++++ Text shown ++++

Provide for detection of Stuck Projectors in StreamsProjector #125

bartelink · 2021-11-25T16:14:56Z

At present, if a handler continually fails to make progress on a given stream, the Scheduler will continually retry, resulting in:

running 'hot'; there are no backoffs and/or anything else to ameliorate the impact of things failing
no direct way to determine that such a state has been entered from a programmatic, alerting or dashboards perspective. At present, a number of secondary effects will hint at the problem:
- lack of progress if observing the read and/or checkpoint positions on the source e.g. fo the CFP or Feed readers
- increase in exception outcomes on dashboards
- reduction in successful outcomes on dashboards

In order to be able to define a clear alertable condition, it is proposed to maintain, on a per-stream basis:

number of consecutive failures, timestamp of first failure
number of consecutive successes without progress, timestamp of first attempt

While the necessary data may be maintained at the stream level, its problematic to surface these either as:

a log record per invocation - Handlers can receive extremely high traffic and adding this overhead as a fixed cost is not likely to work well
metrics tagged/instanced at the stream level - this will lead to excessive cardinality as it's unbounded, while likely making querying more complex (though more metrics gives more scope for alerting, it does not ease the task of determining which ones are relevant to someone coming to a set of metrics fresh)

Metrics

timeFailing: now - oldest failing since (tags: app,category)
countFailing: number of streams whose last outcome was a failure (tags: app,category)
timeStalled: now - oldest stalled (tags: app,category)
countStalled: number of streams whose last handler invocation did not make progress (and has messages waiting) (tags: app,category)

🤔 - longestRunning: oldest dispatched call in flight that has yet to yield a success/fail
🤔 - countRunning: number of handler invocations in flight

Example Alerts

max timeFailing > 5m as a reasonable default for the average projector that is writing to a rate-limited store
max timeStalled > 2m for a watchdog that's responsible for cancelling and/or pumping workflows that have not reached a conclusion within 1m

🤔 - max timeRunning > 1h for a workflow engine processing step sanity check

Pseudocode Logic

When a success happens:

consecutive failures/failing since is cleared
(if progress is made) consecutive stalled is cleared

When a fail or happens:

consecutive failures/failing since is either initialized to (1,now) or incremented

When a success with lack of progress happens:

consecutive stalled is either initialized to (1,now) or incremented

When a dispatch or completion of a call happens:

update the longest running task start time metric
record the latency in the metrics immediately vs waiting to surface it every n ms?

++++

▶ **Problem requirements**:
Copy word for word the part of the stuck-projector issue above, starting at "While the necessary" and stopping after "of metrics fresh)".

++++ Material provided ++++

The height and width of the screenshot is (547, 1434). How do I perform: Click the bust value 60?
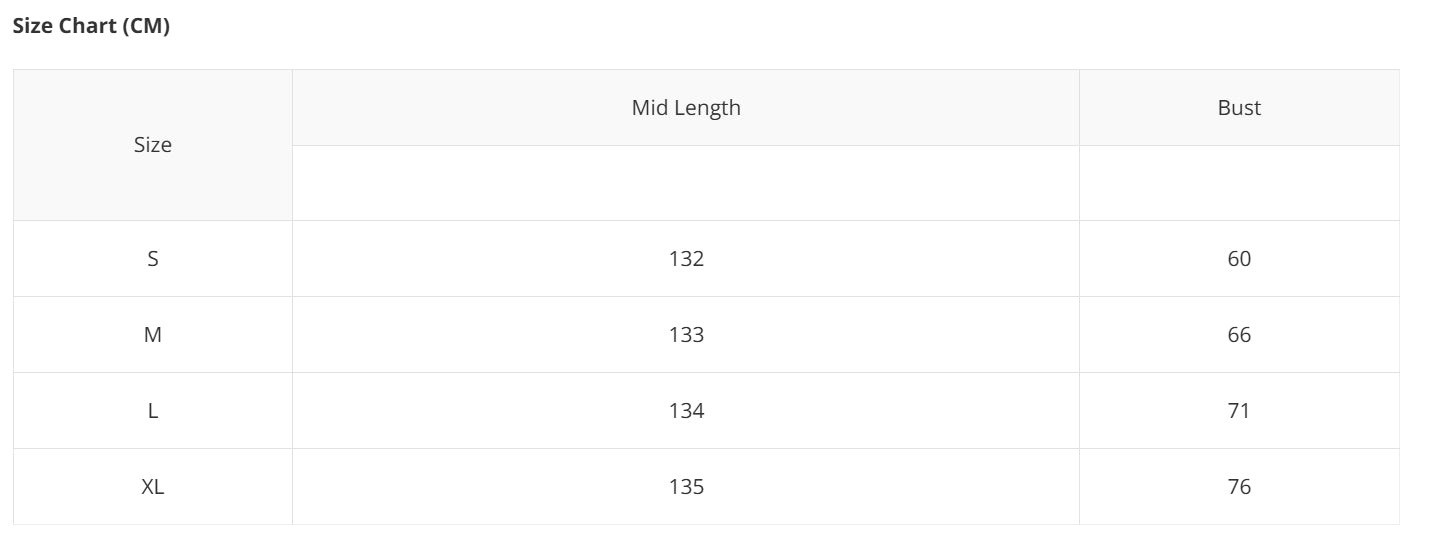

++++

▶ **Task solution**:
While the necessary data may be maintained at the stream level, its problematic to surface these either as:

a log record per invocation - Handlers can receive extremely high traffic and adding this overhead as a fixed cost is not likely to work well
metrics tagged/instanced at the stream level - this will lead to excessive cardinality as it's unbounded, while likely making querying more complex (though more metrics gives more scope for alerting, it does not ease the task of determining which ones are relevant to someone coming to a set of metrics fresh)